Friday, May 02, 2008

Whatcha workin on there Sam?

military bob dosposalCivil War cannonball kills Virginia relic collector

CHESTER, Va. - Like many boys in the South, Sam White got hooked on the Civil War early, digging up rusting bullets and military buttons in the battle-scarred earth of his hometown.

As an adult, he crisscrossed the Virginia countryside in search of wartime relics — weapons, battle flags, even artillery shells buried in the red clay. He sometimes put on diving gear to feel for treasures hidden in the black muck of river bottoms.

But in February, White's hobby cost him his life: A cannonball he was restoring exploded, killing him in his driveway.

More than 140 years after Lee surrendered to Grant, the cannonball was still powerful enough to send a chunk of shrapnel through the front porch of a house a quarter-mile from White's home in this leafy Richmond suburb.
These guys have obsessions. It isn't just the money - although the market for war relics never slumps. Probably 90% of the artifacts we have from the Civil & Revolutionary Wars were found & preserved through private enthusiasts & collectors.

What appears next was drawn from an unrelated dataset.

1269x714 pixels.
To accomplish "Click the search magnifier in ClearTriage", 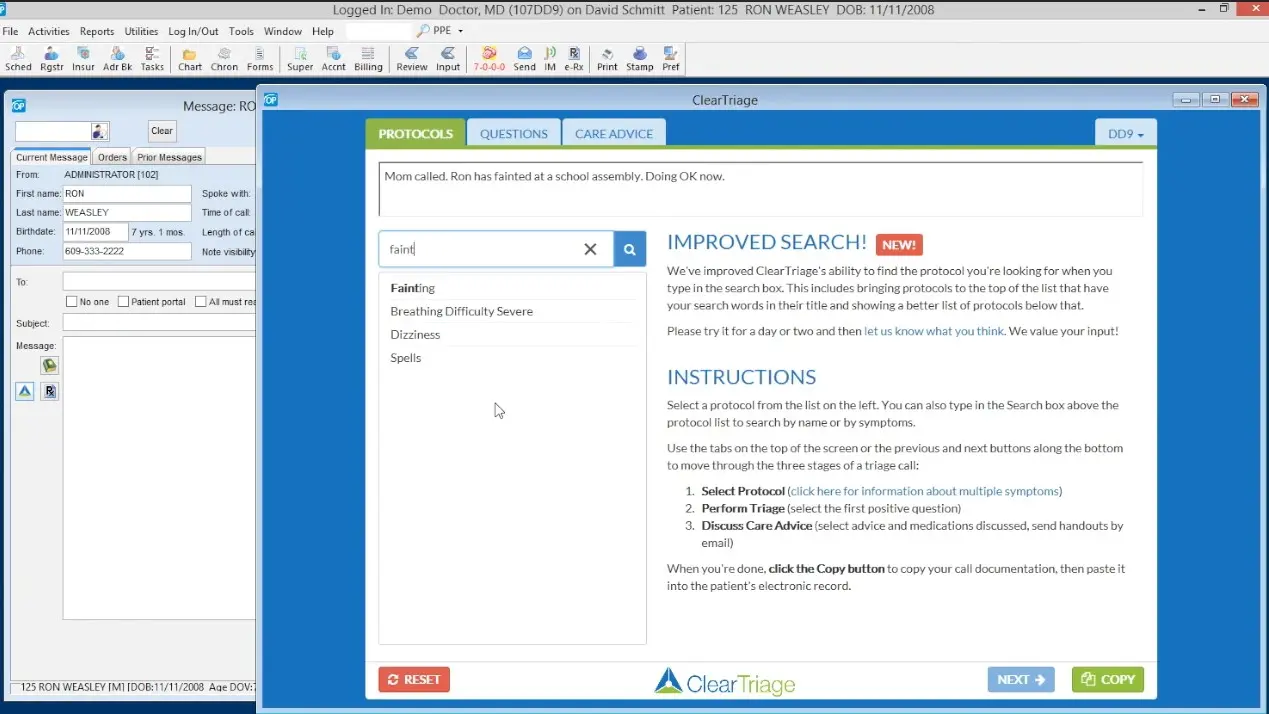I will coord(629,248).
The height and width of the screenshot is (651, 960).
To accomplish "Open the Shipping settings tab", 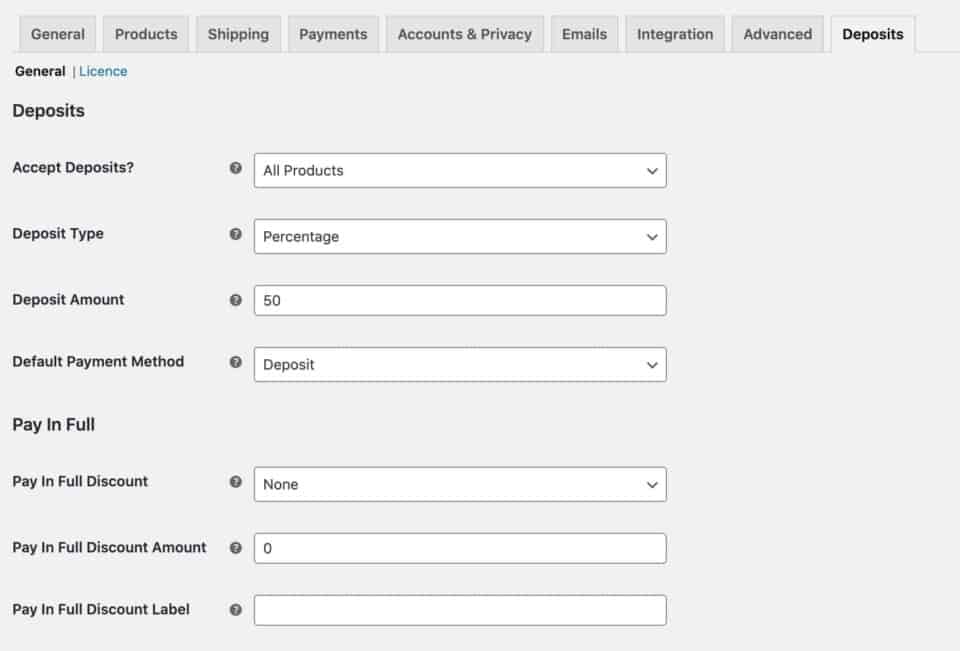I will (237, 33).
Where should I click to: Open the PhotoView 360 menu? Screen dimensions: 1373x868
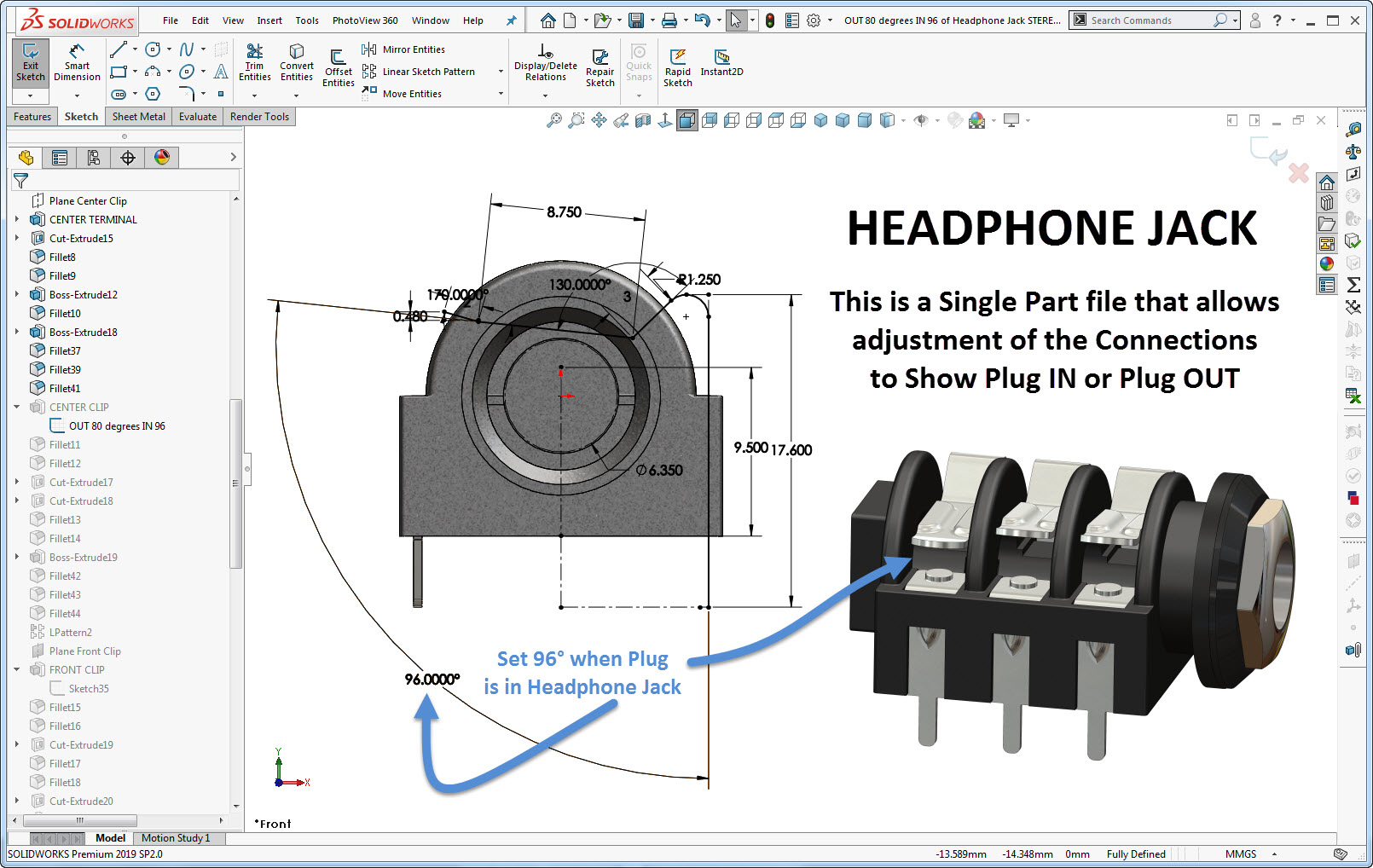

My dad, Joseph S. Rixon, wasn't a relic hunter, but he was a relic collector. Among the items in my house, we had muzzle-loading rifles (my sister learned to target shoot them & became a world champ); a deck cannon from a World War I freighter I can boast of having fired over the Manasquan River ( a blank charge, of course); a World War II artillery shell that was supposedly disarmed; & a can of black powder for the rifles - the loose stuff wasn't explosive but it burned like crazy when we dribbled trails of it around the backyard. Dad's pièce de résistance was a full-sized working replica of a Revolutionary War cannon with a trailer to haui it around. His dream job, which he didn't get until he was in his fifties, was Supervisor of Building & Grounds Maintenance at Washington's Headquarters & Jockey Hollow National Park in Morristown. He would have understood & liked Sam White. I suspect dad might have doubted the wisdom of disarming a complex 9-inch, 75-pound naval cannonball in one's driveway. Having the mind & education of an engineer, he would have asked Mr. White a few very pointed questions about the design & origin of the object, then called for a bomb disposal team. Sad accident. A known civilian casualty of the Civil War, 2008.